## Exercise details:
Starting at the line that holds "This screenshot has height=196, width=250.", restate every line word for word up to and including the last one in the listing below, and omit all pictures.

## Extracted data:
============

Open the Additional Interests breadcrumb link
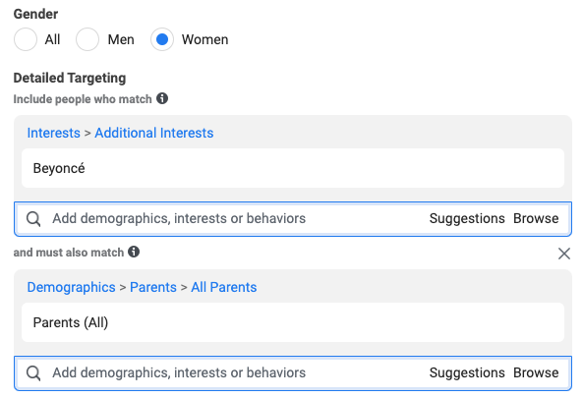[x=154, y=133]
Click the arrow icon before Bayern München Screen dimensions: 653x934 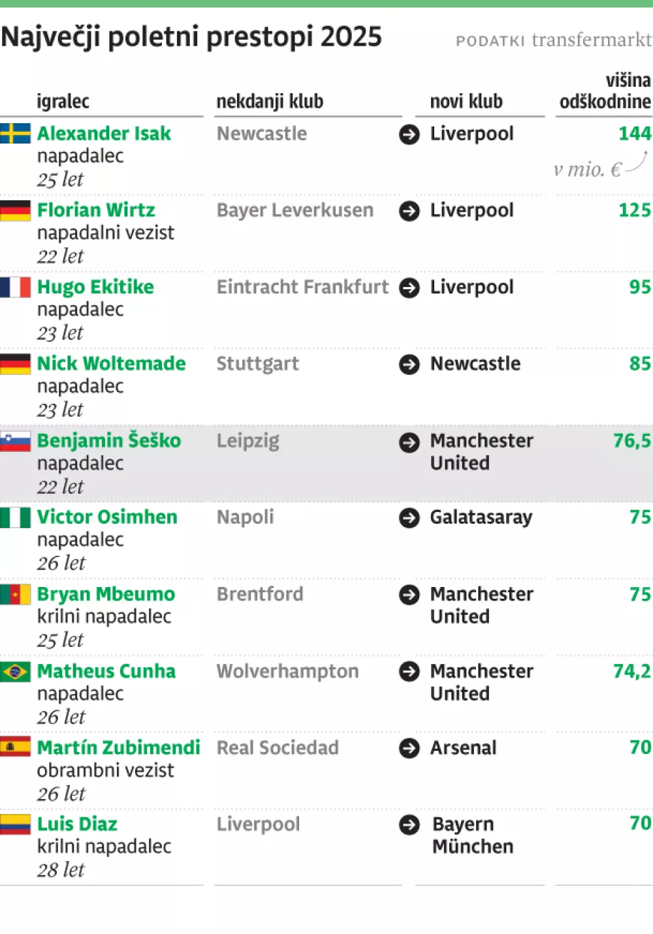tap(409, 825)
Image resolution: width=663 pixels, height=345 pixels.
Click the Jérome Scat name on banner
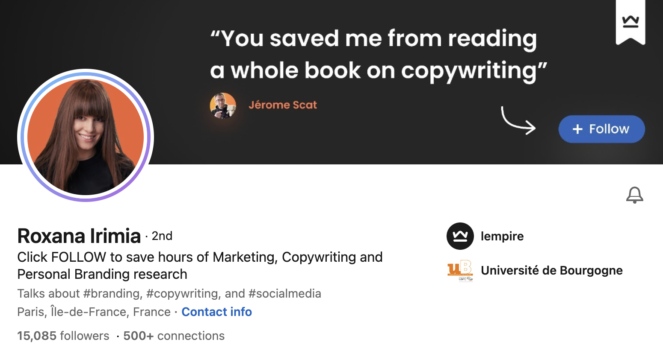(x=283, y=105)
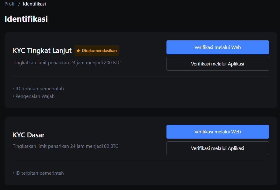Click text Pengenalan Wajah requirement
The width and height of the screenshot is (280, 190).
[x=35, y=96]
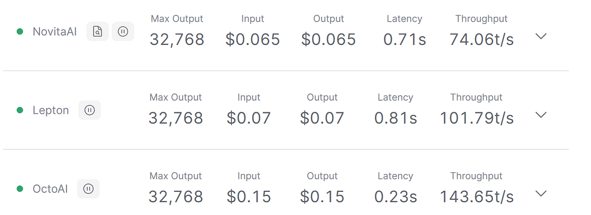The width and height of the screenshot is (591, 215).
Task: Click OctoAI's $0.15 output price
Action: [x=322, y=197]
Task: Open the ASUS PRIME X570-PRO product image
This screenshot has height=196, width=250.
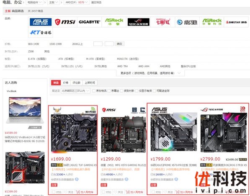Action: tap(174, 132)
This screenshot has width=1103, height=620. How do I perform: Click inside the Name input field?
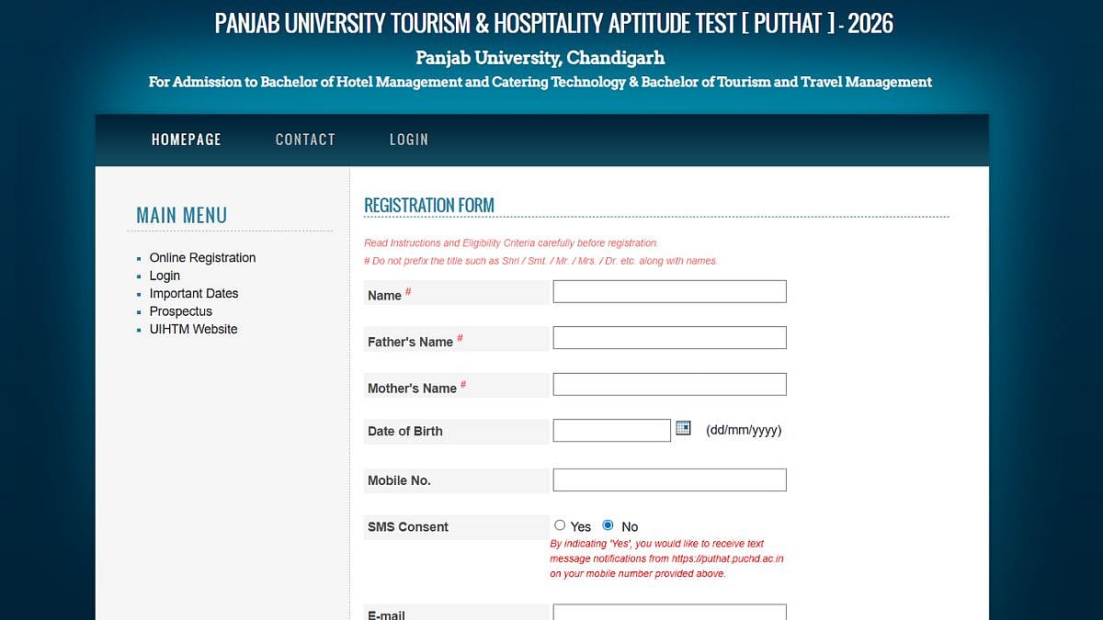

============

## Task answer:
This screenshot has height=196, width=250.
Action: tap(174, 132)
This screenshot has width=1103, height=620. How do I perform: Click inside the Name input field?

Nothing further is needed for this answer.